§ **Task prompt**
Copy every line from the data below in which the string "agent" can be found.

§ **Records to process**
#####

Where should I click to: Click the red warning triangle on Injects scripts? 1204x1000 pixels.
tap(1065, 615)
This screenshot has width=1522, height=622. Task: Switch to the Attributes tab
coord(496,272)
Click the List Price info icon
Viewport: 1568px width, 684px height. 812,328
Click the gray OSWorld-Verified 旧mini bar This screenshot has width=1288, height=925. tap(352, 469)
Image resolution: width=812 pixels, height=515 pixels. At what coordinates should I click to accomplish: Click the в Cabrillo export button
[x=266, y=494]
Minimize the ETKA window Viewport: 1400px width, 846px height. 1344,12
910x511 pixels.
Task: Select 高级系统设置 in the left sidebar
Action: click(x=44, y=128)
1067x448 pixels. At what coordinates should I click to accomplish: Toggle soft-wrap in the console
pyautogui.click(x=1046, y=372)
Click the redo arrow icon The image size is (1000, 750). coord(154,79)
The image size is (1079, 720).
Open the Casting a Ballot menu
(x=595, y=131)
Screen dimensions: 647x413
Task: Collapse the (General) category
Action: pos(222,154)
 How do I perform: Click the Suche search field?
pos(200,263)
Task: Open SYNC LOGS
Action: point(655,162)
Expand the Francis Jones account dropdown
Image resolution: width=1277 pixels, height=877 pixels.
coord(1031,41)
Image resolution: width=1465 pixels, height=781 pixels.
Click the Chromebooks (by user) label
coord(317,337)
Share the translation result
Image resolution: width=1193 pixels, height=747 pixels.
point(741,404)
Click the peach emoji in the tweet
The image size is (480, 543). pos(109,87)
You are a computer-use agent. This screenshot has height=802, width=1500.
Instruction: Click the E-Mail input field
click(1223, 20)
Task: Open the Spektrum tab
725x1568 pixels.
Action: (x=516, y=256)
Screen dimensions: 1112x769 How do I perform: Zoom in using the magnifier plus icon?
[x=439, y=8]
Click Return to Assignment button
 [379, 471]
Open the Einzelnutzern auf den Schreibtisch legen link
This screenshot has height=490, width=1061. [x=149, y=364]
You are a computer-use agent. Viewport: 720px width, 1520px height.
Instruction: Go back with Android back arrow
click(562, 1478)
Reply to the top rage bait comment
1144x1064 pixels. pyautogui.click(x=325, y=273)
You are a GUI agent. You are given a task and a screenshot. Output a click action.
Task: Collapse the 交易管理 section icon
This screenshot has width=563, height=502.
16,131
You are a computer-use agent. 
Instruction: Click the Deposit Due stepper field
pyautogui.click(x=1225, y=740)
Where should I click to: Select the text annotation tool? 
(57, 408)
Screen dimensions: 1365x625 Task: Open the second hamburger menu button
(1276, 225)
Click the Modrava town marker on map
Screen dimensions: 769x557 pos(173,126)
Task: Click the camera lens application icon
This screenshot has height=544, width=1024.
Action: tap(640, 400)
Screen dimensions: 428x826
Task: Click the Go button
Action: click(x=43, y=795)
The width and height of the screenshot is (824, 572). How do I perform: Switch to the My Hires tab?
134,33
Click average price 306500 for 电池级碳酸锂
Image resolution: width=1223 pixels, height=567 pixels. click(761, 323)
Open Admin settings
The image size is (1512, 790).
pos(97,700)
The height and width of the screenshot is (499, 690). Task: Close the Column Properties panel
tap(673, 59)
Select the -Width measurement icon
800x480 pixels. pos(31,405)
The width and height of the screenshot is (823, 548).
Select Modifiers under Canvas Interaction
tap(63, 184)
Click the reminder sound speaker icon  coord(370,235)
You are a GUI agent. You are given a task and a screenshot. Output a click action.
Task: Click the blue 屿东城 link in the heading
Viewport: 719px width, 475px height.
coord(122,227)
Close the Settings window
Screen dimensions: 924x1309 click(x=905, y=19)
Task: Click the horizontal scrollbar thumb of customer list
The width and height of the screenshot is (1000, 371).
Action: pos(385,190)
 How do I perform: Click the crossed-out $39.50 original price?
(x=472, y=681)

#####

§ **Task output**
You are a computer-use agent. This screenshot has height=802, width=1500.
You are a computer-use agent. Viewport: 720px width, 1520px height.
You are a GUI agent. You are given a task and a screenshot. Output a click action.
You are a computer-use agent. 
You are a GUI agent. You are given a task and a screenshot. Output a click action.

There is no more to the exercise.